Exercises to complete:
1. According to the Curtis D. Summers biography, in what year did Summers leave Hixson Engineering to start his own firm?
2. Rewrite the Curtis D. Summers biography from "Curtis D. Summers (September" up to and including "in 40 states.", changing "wooden" to "steel".

Selected extract:
★ ★ ★
Curtis D. Summers (September 17, 1929 – May 11, 1992) was an American engineer and roller coaster designer credited for designing or providing structural engineering on 25 wooden roller coasters around the world. He earned a degree in Architectural Engineering from Kansas State University and was a registered engineer in 40 states.

Career 
Curtis D. Summers began his career in the amusement industry when he was contacted by Cincinnati's Coney Island to provide structural repairs to the park's Shooting Star roller coaster. He was hired by the Hixson Engineering Company and worked with Coney to keep the park's two wooden coasters, Shooting Star and Wildcat, structurally sound. In 1972, Summers left Hixson Engineering to start his own firm, Curtis D. Summers, Inc., based in Cincinnati, Ohio The owners of Coney Island, Taft Broadcasting, closed the park in order to escape the repeated flooding from the Ohio River and built a new park, Kings Island, 25 miles to the north. Summers was asked to design most of the structures of the new park and worked alongside John C. Allen to assist him by providing the structural engineering on the two new wooden coasters constructed for the park.

The Taft Broadcasting Company, and its successor, Kings Entertainment Company (KECO), went on to build two more amusement parks, Kings Dominion and Canada's Wonderland. They purchased an existing park, Carowinds; managed California's Great America and were co-owners of Australia's Wonderland. Curtis D. Summers and his firm continued to be the primary engineers for each of the parks. When John Allen retired from the coaster-building business in 1976, Summers took over as the primary designer of wooden coaster projects for the Taft/KECO chain of amusement parks.
★ ★ ★
A run of rows
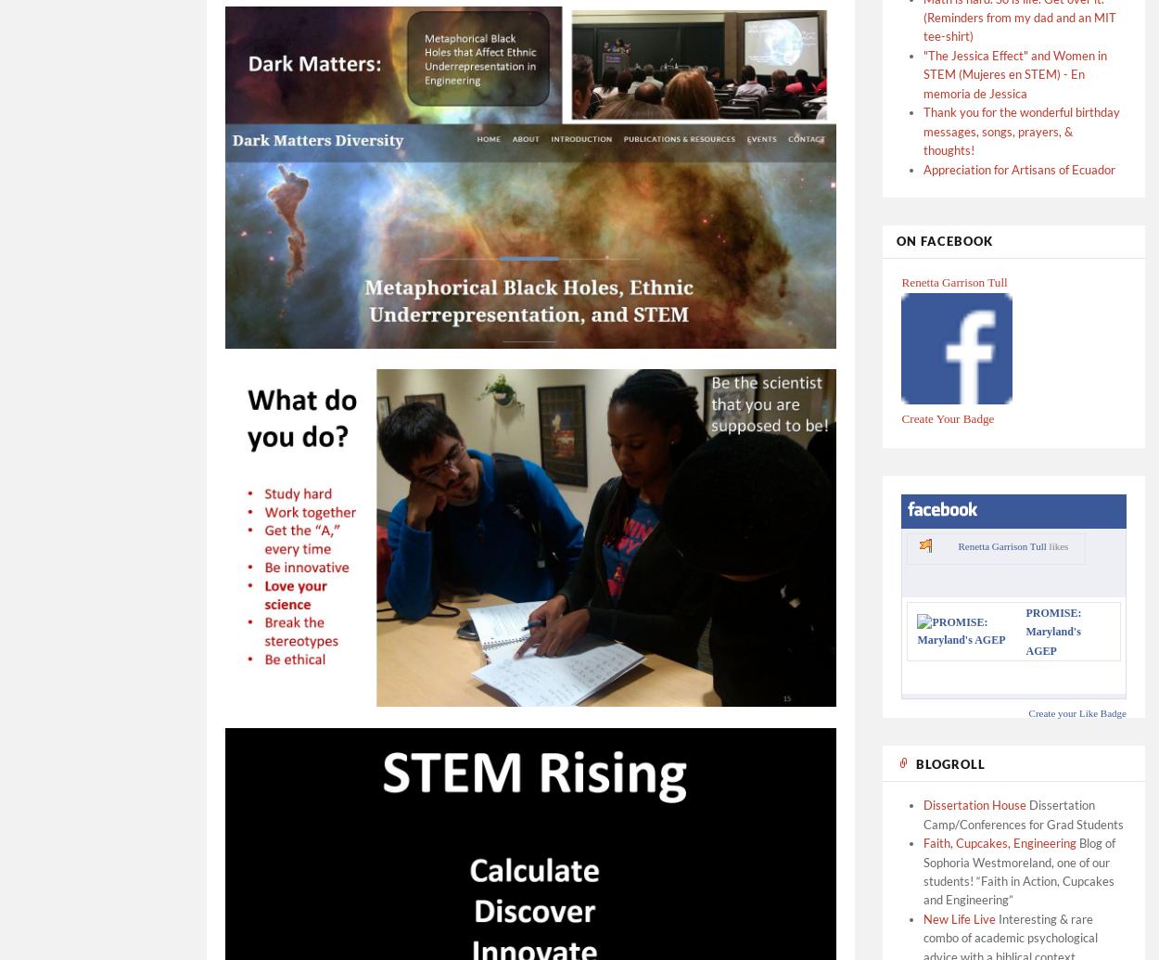 The width and height of the screenshot is (1159, 960). I want to click on 'Dissertation Camp/Conferences for Grad Students', so click(1023, 812).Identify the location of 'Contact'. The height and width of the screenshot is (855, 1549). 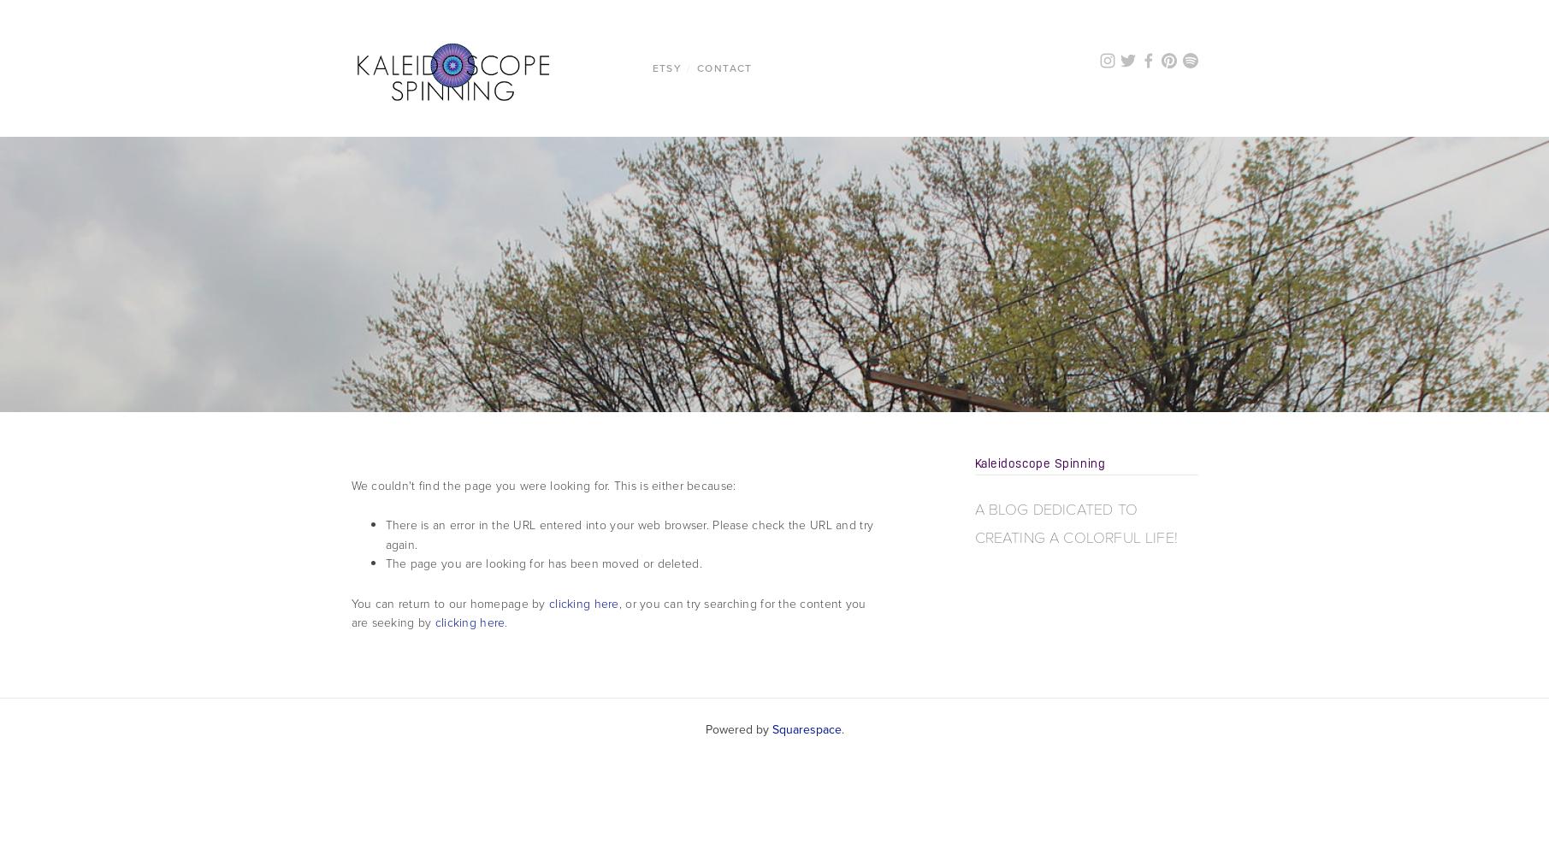
(723, 67).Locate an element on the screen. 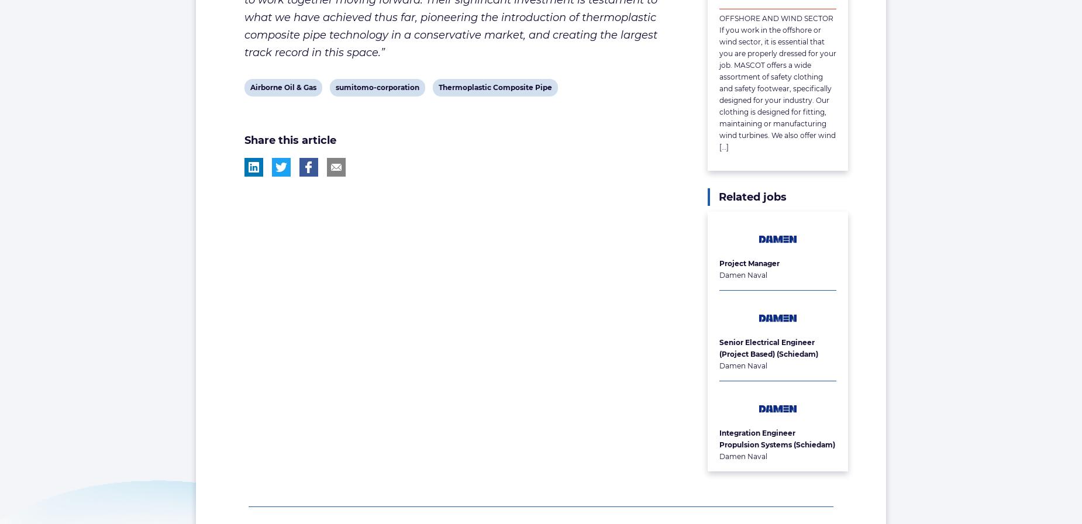 Image resolution: width=1082 pixels, height=524 pixels. 'Airborne Oil & Gas' is located at coordinates (248, 87). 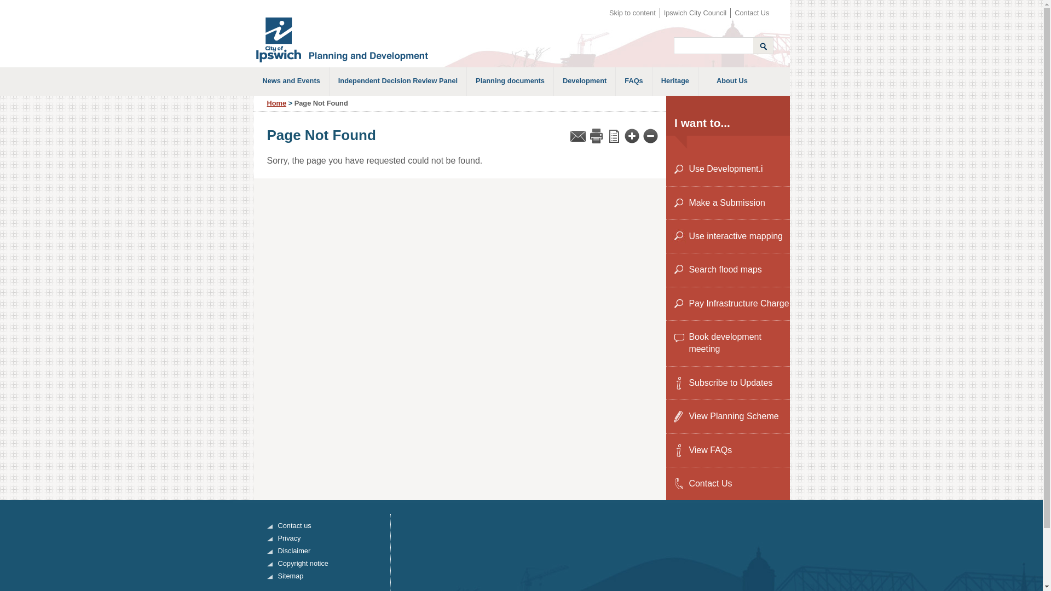 I want to click on 'Privacy', so click(x=333, y=538).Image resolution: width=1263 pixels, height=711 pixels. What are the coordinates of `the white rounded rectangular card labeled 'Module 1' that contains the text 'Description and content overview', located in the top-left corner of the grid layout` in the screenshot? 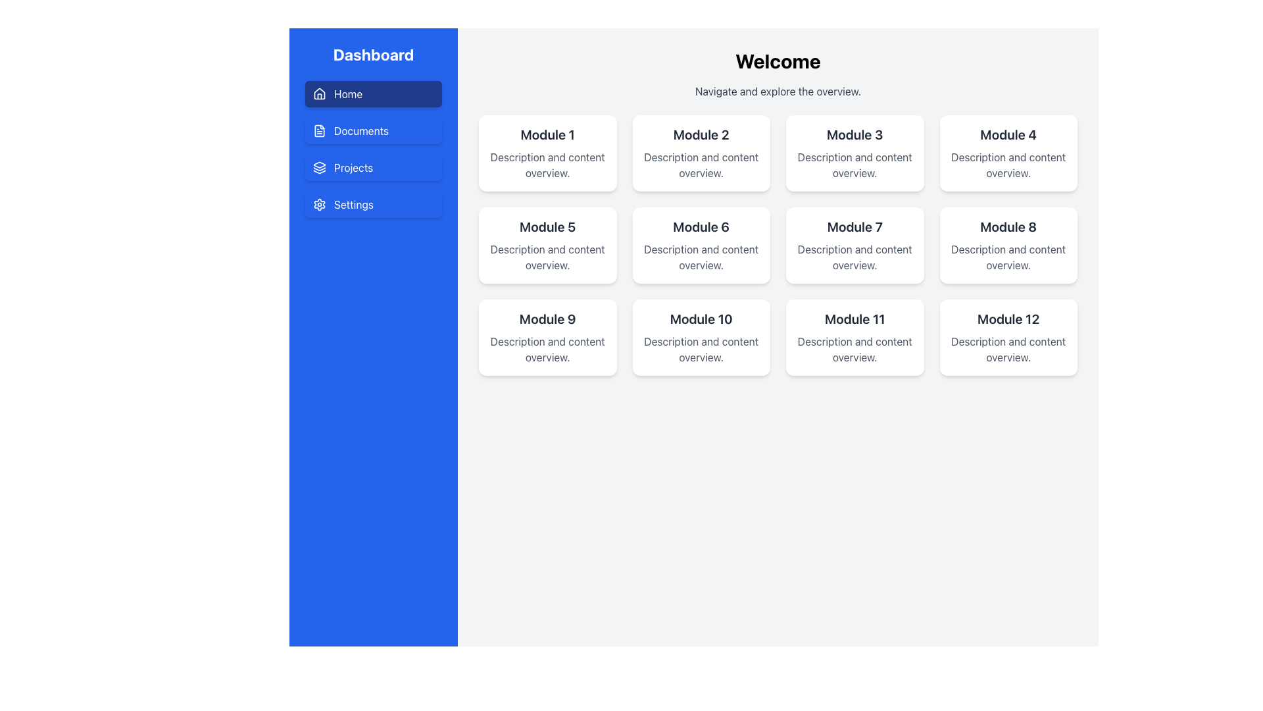 It's located at (547, 152).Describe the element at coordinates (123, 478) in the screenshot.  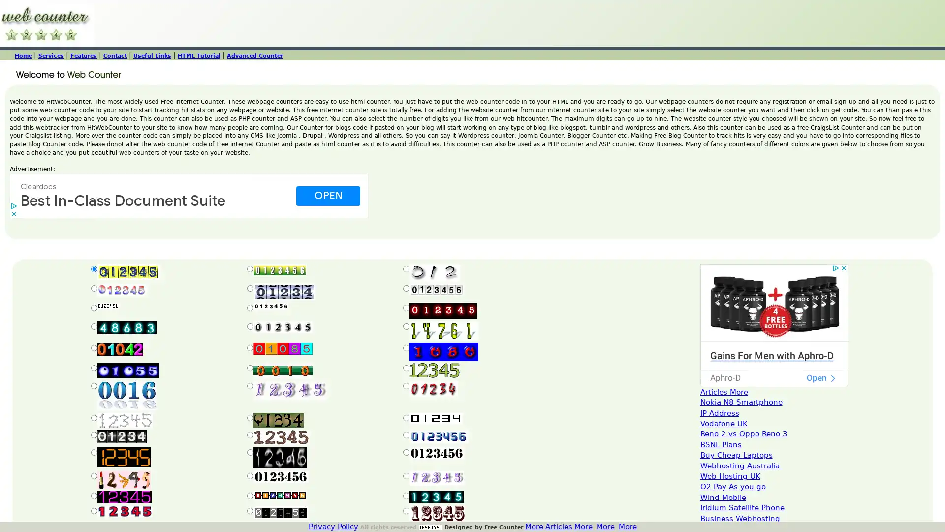
I see `Submit` at that location.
★ ★ ★
Responses by task:
1. 1972

2.
Curtis D. Summers (September 17, 1929 – May 11, 1992) was an American engineer and roller coaster designer credited for designing or providing structural engineering on 25 steel roller coasters around the world. He earned a degree in Architectural Engineering from Kansas State University and was a registered engineer in 40 states.